Genotypic variation for WSS resistance in wheat is well documented (Cook et al. 2004, 2017; Sherman et al. 2010; Kalous et al. 2011; Joukhadar et al. 2013; Varella et al. 2015). However, the same is not true for other economically important host species of the grass tribe Triticeae. Such characterization may be of value because several plant traits have been shown to be controlled by orthologous loci in related species (Magalhaes et al. 2004, Bossolini et al. 2006, Myles et al. 2009). Thus, there is potential to identify orthologous genes in barley conferring resistance to the WSS that have not been mapped in wheat due to lack of polymorphism.

In this study, we have successfully characterized phenotypic variation for WSS resistance in barley lines from six North American breeding programs. Previously, we used a similar panel of elite wheat lines from North America to successfully identify QTL associated with WSS resistance in wheat (Varella et al. 2015). The procedure outlined in Varella et al. (2015) for wheat was followed for the barley data presented in this paper (data not shown). However, we have failed to detect QTL for resistance using an association mapping approach in the barley panel. In an association mapping analysis, the power of QTL detection is determined by the effect of a QTL and the frequencies of alleles in the target population (Mackay et al. 2009). The larger the effect of a QTL and the closer the allele frequencies are to 0.5, the greater the power of detection (Myles et al. 2009). Unfortunately, in this barley panel, only a small number of genotypes displayed susceptibility to WSS. Thus, it is likely that alleles associated with WSS susceptibility were poorly represented in the panel. A solution to this issue is bi-parental mapping, where parents are selected to differ for the trait of interest. In this case, alleles at potential QTL are present in 50% of the progeny, providing maximum power for QTL detection. The current identification of WSS susceptible barley lines will allow for the use of a family mapping approach that artificially inflates the frequency of susceptible alleles in biparental populations. This strategy will increase chances of QTL discovery in barley, which in turn will lead to a greater understanding of the genetic basis of WSS resistance in cereals.

In summary, germplasm from two-row barley harbors phenotypic variation for traits associated with WSS resistance. In the North American germplasm, antibiosis seems to be the predominant type of WSS resistance, although antixenosis and indirect plant defense characterized by the recruitment of parasitoids were also observed.
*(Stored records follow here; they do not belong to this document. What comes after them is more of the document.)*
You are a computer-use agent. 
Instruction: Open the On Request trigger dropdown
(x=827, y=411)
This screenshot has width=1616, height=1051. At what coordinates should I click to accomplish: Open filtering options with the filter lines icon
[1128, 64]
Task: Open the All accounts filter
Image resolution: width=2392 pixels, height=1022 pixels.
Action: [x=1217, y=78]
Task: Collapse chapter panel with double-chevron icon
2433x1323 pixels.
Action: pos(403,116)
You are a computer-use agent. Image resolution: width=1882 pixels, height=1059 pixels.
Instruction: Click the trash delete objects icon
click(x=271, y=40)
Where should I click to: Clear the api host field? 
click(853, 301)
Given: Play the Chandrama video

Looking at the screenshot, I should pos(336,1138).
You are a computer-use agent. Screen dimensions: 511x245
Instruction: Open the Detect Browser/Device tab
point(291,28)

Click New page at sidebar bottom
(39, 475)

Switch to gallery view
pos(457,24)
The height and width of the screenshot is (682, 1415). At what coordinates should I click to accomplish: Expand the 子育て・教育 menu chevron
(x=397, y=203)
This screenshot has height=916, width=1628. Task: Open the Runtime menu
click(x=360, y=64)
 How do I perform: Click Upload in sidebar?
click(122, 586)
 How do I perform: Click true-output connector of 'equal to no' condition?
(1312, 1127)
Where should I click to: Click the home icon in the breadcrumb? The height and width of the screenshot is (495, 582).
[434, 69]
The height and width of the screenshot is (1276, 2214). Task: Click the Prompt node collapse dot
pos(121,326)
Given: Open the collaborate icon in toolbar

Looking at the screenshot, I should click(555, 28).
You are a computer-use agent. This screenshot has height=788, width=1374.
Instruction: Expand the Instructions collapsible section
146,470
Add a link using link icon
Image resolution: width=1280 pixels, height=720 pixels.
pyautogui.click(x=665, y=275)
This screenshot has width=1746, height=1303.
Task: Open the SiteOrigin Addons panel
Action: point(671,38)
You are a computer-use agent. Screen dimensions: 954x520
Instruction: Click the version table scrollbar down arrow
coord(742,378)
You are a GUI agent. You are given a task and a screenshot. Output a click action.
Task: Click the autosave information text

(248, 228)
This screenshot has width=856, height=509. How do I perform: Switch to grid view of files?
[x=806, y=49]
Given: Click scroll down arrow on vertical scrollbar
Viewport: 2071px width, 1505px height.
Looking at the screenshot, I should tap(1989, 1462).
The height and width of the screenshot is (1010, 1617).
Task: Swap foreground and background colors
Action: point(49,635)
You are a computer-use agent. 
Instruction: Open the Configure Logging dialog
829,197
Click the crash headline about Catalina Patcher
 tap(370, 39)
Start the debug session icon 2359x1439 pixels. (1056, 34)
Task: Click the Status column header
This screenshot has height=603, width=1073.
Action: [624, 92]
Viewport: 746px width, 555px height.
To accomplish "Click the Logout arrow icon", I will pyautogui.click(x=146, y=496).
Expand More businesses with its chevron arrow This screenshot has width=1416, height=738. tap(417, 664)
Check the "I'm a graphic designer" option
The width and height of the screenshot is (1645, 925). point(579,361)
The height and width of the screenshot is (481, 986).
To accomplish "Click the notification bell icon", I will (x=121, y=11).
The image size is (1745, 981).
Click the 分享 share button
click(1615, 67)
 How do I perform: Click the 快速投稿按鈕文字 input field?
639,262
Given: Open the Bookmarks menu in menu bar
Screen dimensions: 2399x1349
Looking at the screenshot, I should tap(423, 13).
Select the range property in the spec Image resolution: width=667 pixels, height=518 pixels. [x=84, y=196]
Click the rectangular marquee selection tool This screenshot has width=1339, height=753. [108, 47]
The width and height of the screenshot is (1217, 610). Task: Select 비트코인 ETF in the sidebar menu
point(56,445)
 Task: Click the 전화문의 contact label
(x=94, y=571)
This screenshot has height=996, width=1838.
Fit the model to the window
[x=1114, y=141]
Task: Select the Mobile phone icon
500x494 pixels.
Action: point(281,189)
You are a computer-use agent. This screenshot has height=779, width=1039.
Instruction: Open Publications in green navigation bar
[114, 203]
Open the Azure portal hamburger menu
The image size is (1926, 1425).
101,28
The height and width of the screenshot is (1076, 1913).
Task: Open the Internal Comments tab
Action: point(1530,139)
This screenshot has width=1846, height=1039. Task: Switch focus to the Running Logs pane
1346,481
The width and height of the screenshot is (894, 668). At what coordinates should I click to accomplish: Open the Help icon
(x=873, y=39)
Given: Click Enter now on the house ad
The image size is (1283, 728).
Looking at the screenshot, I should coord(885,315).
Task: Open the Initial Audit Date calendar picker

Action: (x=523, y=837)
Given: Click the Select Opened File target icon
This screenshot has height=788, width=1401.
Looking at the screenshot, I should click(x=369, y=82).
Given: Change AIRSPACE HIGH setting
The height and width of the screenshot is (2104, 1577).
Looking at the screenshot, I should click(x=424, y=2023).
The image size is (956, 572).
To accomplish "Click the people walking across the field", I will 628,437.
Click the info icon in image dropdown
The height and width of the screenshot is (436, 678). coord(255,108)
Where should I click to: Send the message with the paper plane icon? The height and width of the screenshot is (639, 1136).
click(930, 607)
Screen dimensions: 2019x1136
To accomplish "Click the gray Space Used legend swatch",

Barley damage by the WSS will be impacted by the suite of varieties being grown in any given area or year. Thus, the selection of varieties for crop rotation aimed at WSS management should target lines showing increased antibiosis. Additionally, due to the potential of using barley germplasm to improve WSS resistance in wheat, both the physiological and the genetic basis of mechanisms conferring antibiosis in barley warrant further investigation.